> WORK TO COMPLETE
Text only, exactly as given: reproduce the entries below without their pictures.

[Collected data entries]
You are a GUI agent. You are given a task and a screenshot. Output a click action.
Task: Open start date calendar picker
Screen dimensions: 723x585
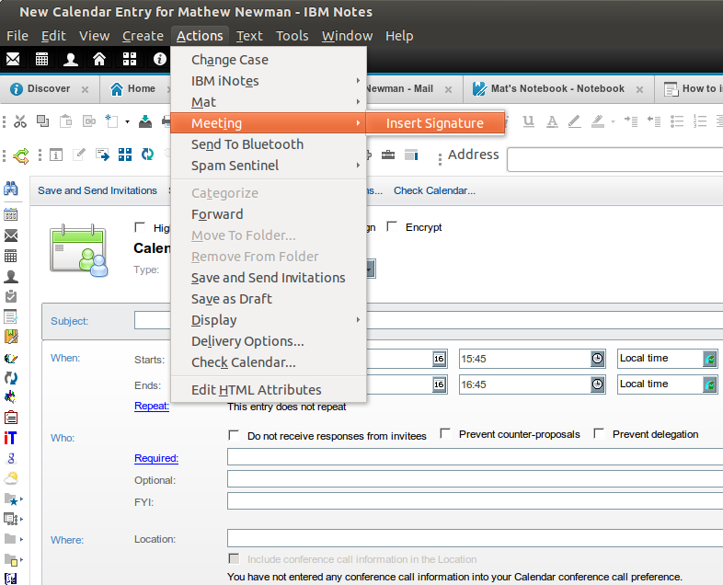pyautogui.click(x=439, y=359)
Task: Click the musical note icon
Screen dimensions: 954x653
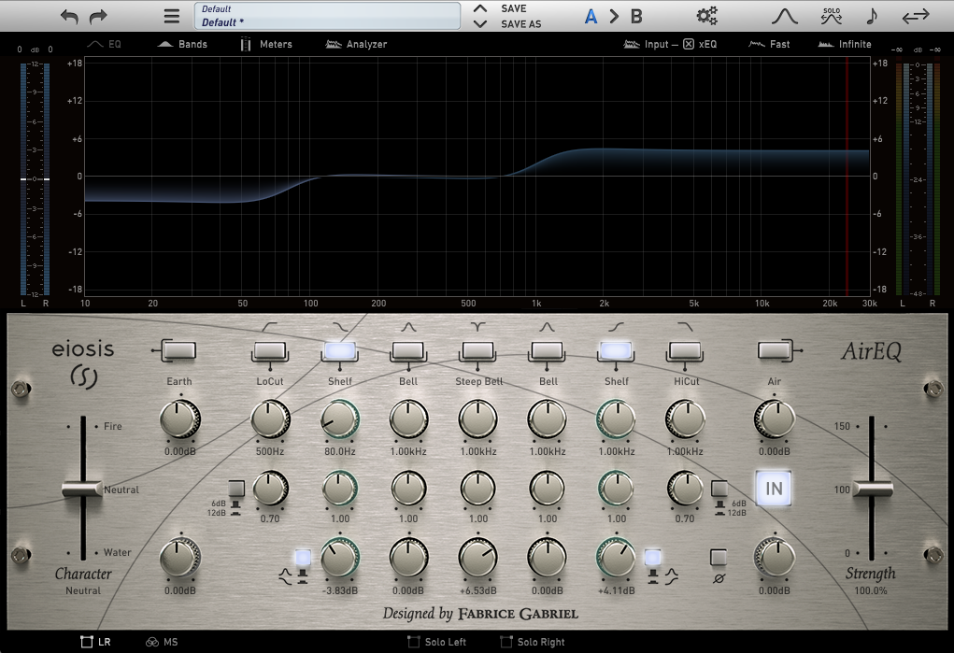Action: pos(872,16)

> RESPONSE TO THE EXERCISE
You are a GUI agent. You are given a task and a screenshot. Output a click action.
Task: Open start date calendar picker
Screen dimensions: 723x585
pyautogui.click(x=439, y=359)
Task: Click the musical note icon
Screen dimensions: 954x653
Action: pos(872,16)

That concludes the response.